Dennoch: Völlig aus der Luft gegriffen sind die Warnungen der Ukrainer nicht. «Wir wissen, dass Russland weiterhin versucht, offensiv zu handeln», sagte etwa der Pentagon-Sprecher Pat Ryder.
Die Experten des «Institute for the Study of War» (ISW) gehen davon aus, dass Russland immer noch die ganze Ukraine einnehmen will. «Putin verfolgt in der Ukraine weiterhin maximalistische Ziele», schreiben die Analysten. «Dieses Ziel hat den verschiedenen militärischen, politischen, wirtschaftlichen und diplomatischen Bemühungen des Kremls in den letzten 10 Monaten zugrunde gelegen.»
Allerdings präsentiert sich die Lage im Feld alles andere als günstig für die Russen. Im November verloren sie fast 4000 Quadratkilometer Land. Dabei mussten sie sich aus der symbolisch und strategisch wichtigen Stadt Cherson zurückziehen.
Over the month of November 🇺🇦 has liberated approximately 3,850km² of Ukraine.
— War Mapper (@War_Mapper) December 1, 2022
This means that 🇷🇺 currently occupies ~16.66% of Ukraine. ~0.64% less of the total area of the country than at the end of October. pic.twitter.com/MlWn05g8RX
Momentan finden vor allem im Osten des Landes heftige Kämpfe statt. Und wenn man den abgefangenen Telefonaten Glauben schenkt, läuft bei den Invasoren vieles schief.
«Ich halte mich mit meiner letzten Kraft am Leben ... aber es ist grauenhaft», erzählt ein russischer Soldat seinem Vater. In seinem Zug gebe es drei Verletzte, alle seien mit ihren Nerven am Ende.
In this intercepted call, the Russian mobilised soldier in the Donetsk area is talking to his father, expressing his concern about the intensity of battles. pic.twitter.com/xe06kaMQQH
— Dmitri (@wartranslated) December 15, 2022
Der Kämpfer, der in der Region Donezk stationiert ist, beklagt die mangelnde Unterstützung durch die Artillerie.
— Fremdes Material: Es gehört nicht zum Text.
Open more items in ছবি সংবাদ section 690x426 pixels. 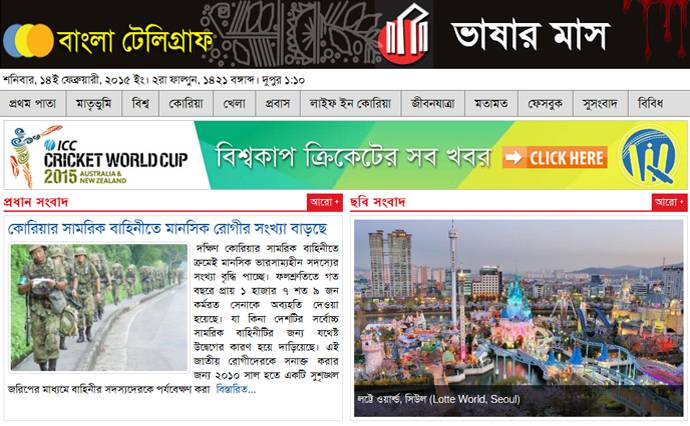pyautogui.click(x=669, y=202)
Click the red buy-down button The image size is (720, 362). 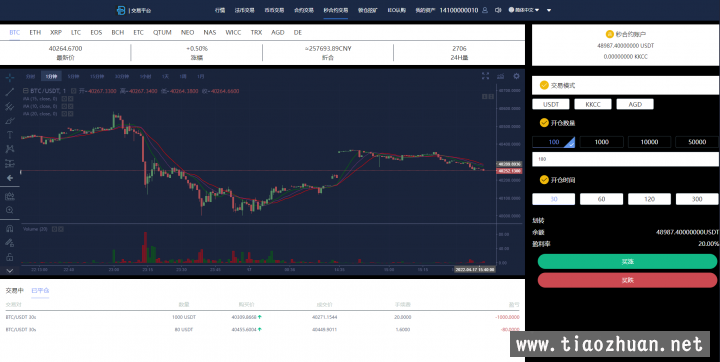(x=627, y=280)
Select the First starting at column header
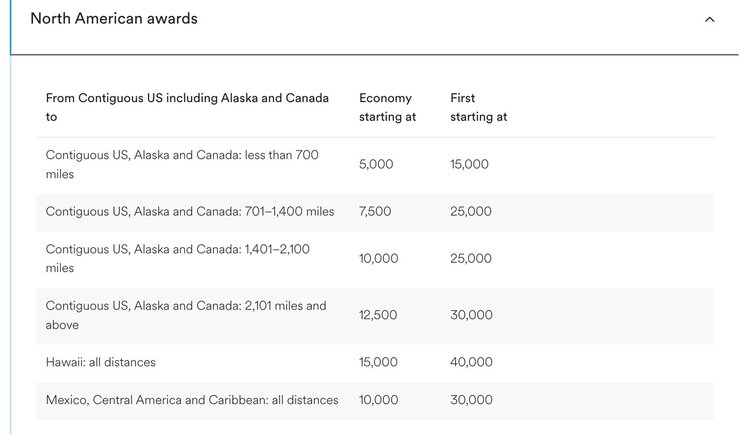Screen dimensions: 748x435 pos(478,107)
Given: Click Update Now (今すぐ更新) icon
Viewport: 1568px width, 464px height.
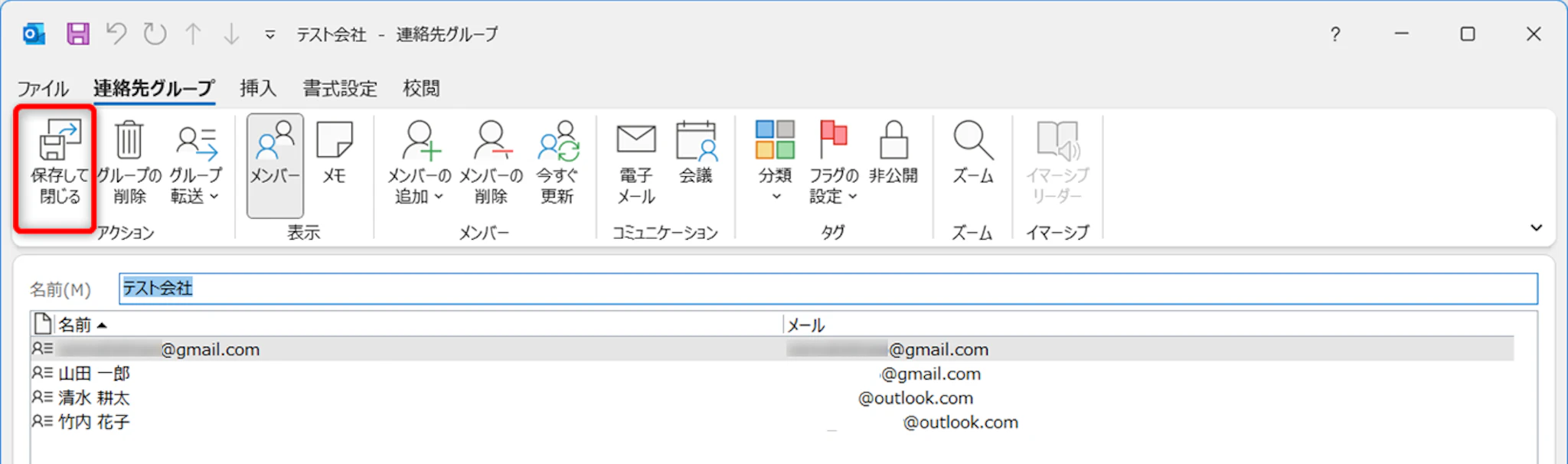Looking at the screenshot, I should tap(557, 162).
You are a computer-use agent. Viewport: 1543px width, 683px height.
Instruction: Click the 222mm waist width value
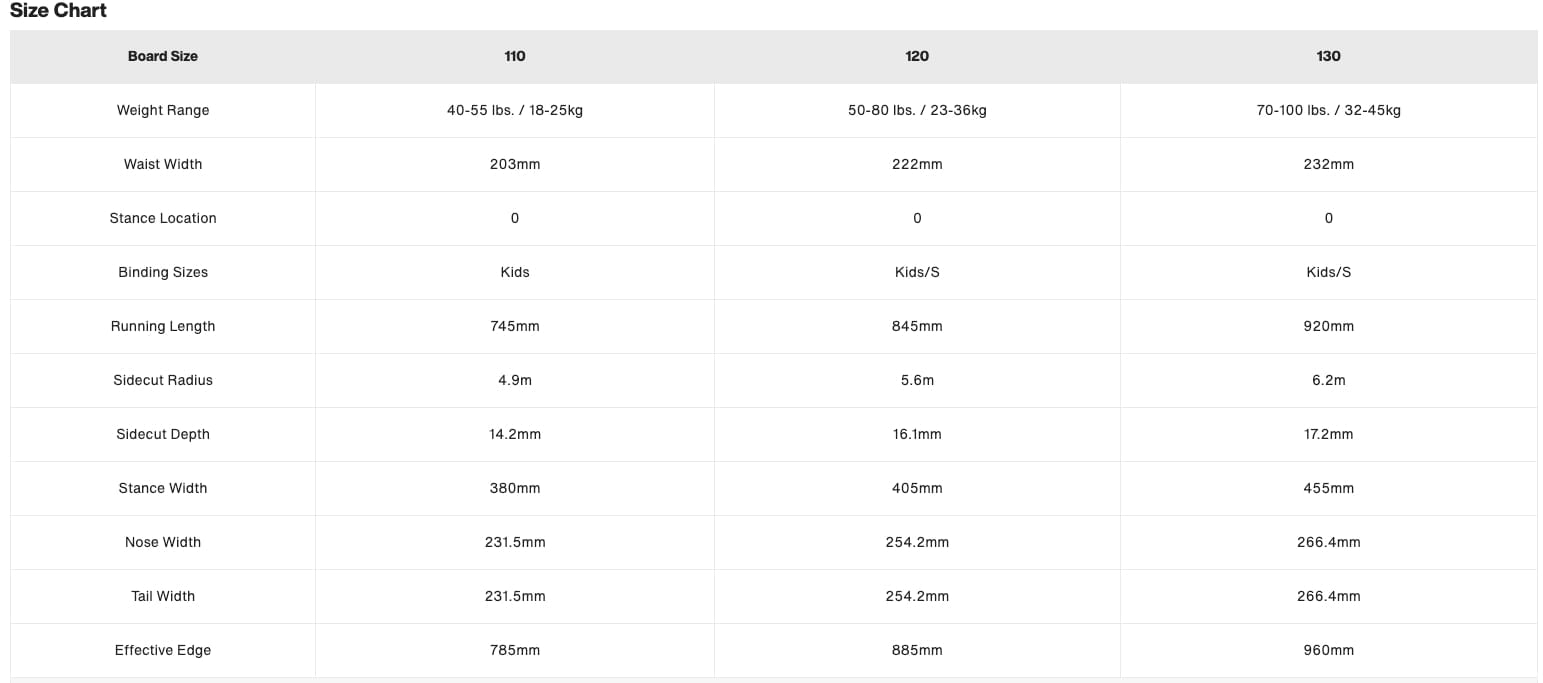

Zwischen den Kompanien gebe es praktisch keine Kommunikation und die Koordinaten würden nicht ausgetauscht. «Es ist ein völliges Chaos», sagt der Soldat mit tränenerstickter Stimme.
Die Ausbildung seiner Kollegen sei schlecht, so der Soldat. «Wir haben so viele Leute mobilisiert, hätten wir die nicht trainieren können?», fragt er und beschwert sich über die militärische Führung. «So viele Spezialisten sitzen in Moskau, St.Petersburg und Woronesch, über 100'000. Aber sie haben alle Angst, hierherzukommen.»